• _What is needed_
Write out all of the records, keeping each one exactly as written.

Stored records:

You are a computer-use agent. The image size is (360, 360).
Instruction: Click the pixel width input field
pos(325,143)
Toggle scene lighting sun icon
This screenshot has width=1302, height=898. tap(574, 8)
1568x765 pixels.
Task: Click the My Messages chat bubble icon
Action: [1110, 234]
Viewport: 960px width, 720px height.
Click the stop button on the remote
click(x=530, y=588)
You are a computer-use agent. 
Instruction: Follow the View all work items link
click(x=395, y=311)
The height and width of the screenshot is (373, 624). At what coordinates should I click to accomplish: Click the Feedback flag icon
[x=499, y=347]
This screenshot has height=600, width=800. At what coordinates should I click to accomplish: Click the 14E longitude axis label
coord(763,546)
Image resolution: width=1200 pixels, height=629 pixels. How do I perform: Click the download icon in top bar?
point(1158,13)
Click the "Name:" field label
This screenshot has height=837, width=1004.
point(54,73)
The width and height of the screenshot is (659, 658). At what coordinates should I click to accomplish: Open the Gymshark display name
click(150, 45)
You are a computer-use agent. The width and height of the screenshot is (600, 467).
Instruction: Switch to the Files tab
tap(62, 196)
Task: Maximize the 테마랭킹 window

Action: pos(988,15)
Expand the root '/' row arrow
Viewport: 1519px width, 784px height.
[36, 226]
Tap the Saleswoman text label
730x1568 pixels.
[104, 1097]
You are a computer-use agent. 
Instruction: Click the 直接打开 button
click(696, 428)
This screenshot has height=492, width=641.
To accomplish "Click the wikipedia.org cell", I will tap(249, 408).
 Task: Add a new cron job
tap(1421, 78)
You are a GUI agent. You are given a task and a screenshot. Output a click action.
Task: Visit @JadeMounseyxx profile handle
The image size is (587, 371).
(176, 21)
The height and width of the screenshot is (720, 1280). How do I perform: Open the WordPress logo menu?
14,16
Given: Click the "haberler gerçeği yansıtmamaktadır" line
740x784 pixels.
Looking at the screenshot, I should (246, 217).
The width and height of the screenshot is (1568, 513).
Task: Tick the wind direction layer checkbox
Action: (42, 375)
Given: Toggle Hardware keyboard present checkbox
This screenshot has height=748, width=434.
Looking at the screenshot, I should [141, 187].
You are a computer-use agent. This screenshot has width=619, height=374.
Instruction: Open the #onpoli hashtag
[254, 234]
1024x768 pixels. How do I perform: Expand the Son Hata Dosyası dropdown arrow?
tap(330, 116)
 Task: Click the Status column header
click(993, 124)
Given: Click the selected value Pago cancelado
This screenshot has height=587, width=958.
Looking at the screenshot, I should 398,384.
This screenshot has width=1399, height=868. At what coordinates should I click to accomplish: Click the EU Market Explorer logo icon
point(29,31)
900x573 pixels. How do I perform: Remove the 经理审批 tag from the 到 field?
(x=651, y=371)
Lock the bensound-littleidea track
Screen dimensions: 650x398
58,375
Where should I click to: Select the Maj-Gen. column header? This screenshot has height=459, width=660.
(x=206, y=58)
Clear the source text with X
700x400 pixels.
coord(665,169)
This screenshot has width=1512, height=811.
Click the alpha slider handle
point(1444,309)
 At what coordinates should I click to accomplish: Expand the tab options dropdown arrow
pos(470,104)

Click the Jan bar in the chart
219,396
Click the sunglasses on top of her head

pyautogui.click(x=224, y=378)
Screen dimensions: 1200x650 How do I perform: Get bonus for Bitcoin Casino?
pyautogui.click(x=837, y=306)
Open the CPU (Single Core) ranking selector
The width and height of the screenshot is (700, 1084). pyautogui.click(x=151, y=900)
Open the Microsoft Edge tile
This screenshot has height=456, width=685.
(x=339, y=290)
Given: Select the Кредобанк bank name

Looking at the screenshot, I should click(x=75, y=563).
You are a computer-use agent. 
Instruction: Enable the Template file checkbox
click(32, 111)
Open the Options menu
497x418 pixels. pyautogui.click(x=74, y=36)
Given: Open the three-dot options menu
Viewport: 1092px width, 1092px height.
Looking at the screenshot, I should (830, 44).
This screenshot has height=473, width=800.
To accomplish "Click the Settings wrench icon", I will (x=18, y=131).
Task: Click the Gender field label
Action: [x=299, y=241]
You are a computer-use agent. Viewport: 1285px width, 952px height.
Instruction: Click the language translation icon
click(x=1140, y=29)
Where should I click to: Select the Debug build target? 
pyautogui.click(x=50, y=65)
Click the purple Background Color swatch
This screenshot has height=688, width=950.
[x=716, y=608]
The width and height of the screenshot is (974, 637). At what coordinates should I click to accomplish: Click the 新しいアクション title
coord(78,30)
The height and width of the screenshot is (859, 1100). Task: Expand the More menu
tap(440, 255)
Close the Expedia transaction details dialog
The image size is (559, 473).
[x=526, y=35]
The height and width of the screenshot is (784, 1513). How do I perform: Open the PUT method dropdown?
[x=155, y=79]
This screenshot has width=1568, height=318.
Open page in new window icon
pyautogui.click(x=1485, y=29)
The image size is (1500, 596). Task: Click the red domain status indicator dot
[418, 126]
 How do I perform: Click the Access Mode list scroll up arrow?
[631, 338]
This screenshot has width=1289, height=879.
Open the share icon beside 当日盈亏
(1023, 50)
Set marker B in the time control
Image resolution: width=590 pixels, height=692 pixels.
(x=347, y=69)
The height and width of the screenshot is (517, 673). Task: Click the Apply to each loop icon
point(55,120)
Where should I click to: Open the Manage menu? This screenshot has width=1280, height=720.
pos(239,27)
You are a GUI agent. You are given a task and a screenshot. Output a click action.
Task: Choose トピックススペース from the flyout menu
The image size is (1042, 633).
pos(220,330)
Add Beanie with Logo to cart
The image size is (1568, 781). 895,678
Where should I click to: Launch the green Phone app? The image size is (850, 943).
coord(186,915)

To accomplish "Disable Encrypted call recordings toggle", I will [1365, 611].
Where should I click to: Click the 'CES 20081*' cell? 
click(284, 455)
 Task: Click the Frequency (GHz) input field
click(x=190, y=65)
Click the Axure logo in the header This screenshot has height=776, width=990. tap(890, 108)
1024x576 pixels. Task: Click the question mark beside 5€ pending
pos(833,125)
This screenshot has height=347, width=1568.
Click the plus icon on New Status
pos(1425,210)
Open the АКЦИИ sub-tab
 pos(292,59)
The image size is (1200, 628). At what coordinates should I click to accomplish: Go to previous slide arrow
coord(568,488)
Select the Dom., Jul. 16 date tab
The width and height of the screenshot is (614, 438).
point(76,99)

• _Written answer_
You are a computer-use agent. The image size is (360, 360).
Instruction: Click the pixel width input field
pos(325,143)
Toggle scene lighting sun icon
This screenshot has width=1302, height=898. tap(574, 8)
1568x765 pixels.
Task: Click the My Messages chat bubble icon
Action: [1110, 234]
Viewport: 960px width, 720px height.
Click the stop button on the remote
click(x=530, y=588)
You are a computer-use agent. 
Instruction: Follow the View all work items link
click(x=395, y=311)
The height and width of the screenshot is (373, 624). At what coordinates should I click to accomplish: Click the Feedback flag icon
[x=499, y=347]
This screenshot has height=600, width=800. At what coordinates should I click to accomplish: Click the 14E longitude axis label
coord(763,546)
Image resolution: width=1200 pixels, height=629 pixels. How do I perform: Click the download icon in top bar?
point(1158,13)
Click the "Name:" field label
This screenshot has height=837, width=1004.
point(54,73)
The width and height of the screenshot is (659, 658). At what coordinates should I click to accomplish: Open the Gymshark display name
click(150, 45)
You are a computer-use agent. The width and height of the screenshot is (600, 467).
Instruction: Switch to the Files tab
tap(62, 196)
Task: Maximize the 테마랭킹 window

Action: pos(988,15)
Expand the root '/' row arrow
Viewport: 1519px width, 784px height.
[36, 226]
Tap the Saleswoman text label
730x1568 pixels.
[104, 1097]
You are a computer-use agent. 
Instruction: Click the 直接打开 button
click(696, 428)
This screenshot has height=492, width=641.
To accomplish "Click the wikipedia.org cell", I will tap(249, 408).
 Task: Add a new cron job
tap(1421, 78)
You are a GUI agent. You are given a task and a screenshot. Output a click action.
Task: Visit @JadeMounseyxx profile handle
The image size is (587, 371).
(176, 21)
The height and width of the screenshot is (720, 1280). How do I perform: Open the WordPress logo menu?
14,16
Given: Click the "haberler gerçeği yansıtmamaktadır" line
740x784 pixels.
Looking at the screenshot, I should (246, 217).
The width and height of the screenshot is (1568, 513).
Task: Tick the wind direction layer checkbox
Action: (42, 375)
Given: Toggle Hardware keyboard present checkbox
This screenshot has height=748, width=434.
Looking at the screenshot, I should [141, 187].
You are a computer-use agent. This screenshot has width=619, height=374.
Instruction: Open the #onpoli hashtag
[254, 234]
1024x768 pixels. How do I perform: Expand the Son Hata Dosyası dropdown arrow?
tap(330, 116)
 Task: Click the Status column header
click(993, 124)
Given: Click the selected value Pago cancelado
This screenshot has height=587, width=958.
Looking at the screenshot, I should 398,384.
This screenshot has width=1399, height=868. At what coordinates should I click to accomplish: Click the EU Market Explorer logo icon
point(29,31)
900x573 pixels. How do I perform: Remove the 经理审批 tag from the 到 field?
(x=651, y=371)
Lock the bensound-littleidea track
Screen dimensions: 650x398
58,375
Where should I click to: Select the Maj-Gen. column header? This screenshot has height=459, width=660.
(x=206, y=58)
Clear the source text with X
700x400 pixels.
coord(665,169)
This screenshot has width=1512, height=811.
Click the alpha slider handle
point(1444,309)
 At what coordinates should I click to accomplish: Expand the tab options dropdown arrow
pos(470,104)

Click the Jan bar in the chart
219,396
Click the sunglasses on top of her head

pyautogui.click(x=224, y=378)
Screen dimensions: 1200x650 How do I perform: Get bonus for Bitcoin Casino?
pyautogui.click(x=837, y=306)
Open the CPU (Single Core) ranking selector
The width and height of the screenshot is (700, 1084). pyautogui.click(x=151, y=900)
Open the Microsoft Edge tile
This screenshot has height=456, width=685.
(x=339, y=290)
Given: Select the Кредобанк bank name

Looking at the screenshot, I should click(x=75, y=563).
You are a computer-use agent. 
Instruction: Enable the Template file checkbox
click(32, 111)
Open the Options menu
497x418 pixels. pyautogui.click(x=74, y=36)
Given: Open the three-dot options menu
Viewport: 1092px width, 1092px height.
Looking at the screenshot, I should (830, 44).
This screenshot has height=473, width=800.
To accomplish "Click the Settings wrench icon", I will (x=18, y=131).
Task: Click the Gender field label
Action: [x=299, y=241]
You are a computer-use agent. Viewport: 1285px width, 952px height.
Instruction: Click the language translation icon
click(x=1140, y=29)
Where should I click to: Select the Debug build target? 
pyautogui.click(x=50, y=65)
Click the purple Background Color swatch
This screenshot has height=688, width=950.
[x=716, y=608]
The width and height of the screenshot is (974, 637). At what coordinates should I click to accomplish: Click the 新しいアクション title
coord(78,30)
The height and width of the screenshot is (859, 1100). Task: Expand the More menu
tap(440, 255)
Close the Expedia transaction details dialog
The image size is (559, 473).
[x=526, y=35]
The height and width of the screenshot is (784, 1513). How do I perform: Open the PUT method dropdown?
[x=155, y=79]
This screenshot has width=1568, height=318.
Open page in new window icon
pyautogui.click(x=1485, y=29)
The image size is (1500, 596). Task: Click the red domain status indicator dot
[418, 126]
 How do I perform: Click the Access Mode list scroll up arrow?
[631, 338]
This screenshot has width=1289, height=879.
Open the share icon beside 当日盈亏
(1023, 50)
Set marker B in the time control
Image resolution: width=590 pixels, height=692 pixels.
(x=347, y=69)
The height and width of the screenshot is (517, 673). Task: Click the Apply to each loop icon
point(55,120)
Where should I click to: Open the Manage menu? This screenshot has width=1280, height=720.
pos(239,27)
You are a GUI agent. You are given a task and a screenshot. Output a click action.
Task: Choose トピックススペース from the flyout menu
The image size is (1042, 633).
pos(220,330)
Add Beanie with Logo to cart
The image size is (1568, 781). 895,678
Where should I click to: Launch the green Phone app? The image size is (850, 943).
coord(186,915)

To accomplish "Disable Encrypted call recordings toggle", I will [1365, 611].
Where should I click to: Click the 'CES 20081*' cell? 
click(284, 455)
 Task: Click the Frequency (GHz) input field
click(x=190, y=65)
Click the Axure logo in the header This screenshot has height=776, width=990. tap(890, 108)
1024x576 pixels. Task: Click the question mark beside 5€ pending
pos(833,125)
This screenshot has height=347, width=1568.
Click the plus icon on New Status
pos(1425,210)
Open the АКЦИИ sub-tab
 pos(292,59)
The image size is (1200, 628). At what coordinates should I click to accomplish: Go to previous slide arrow
coord(568,488)
Select the Dom., Jul. 16 date tab
The width and height of the screenshot is (614, 438).
point(76,99)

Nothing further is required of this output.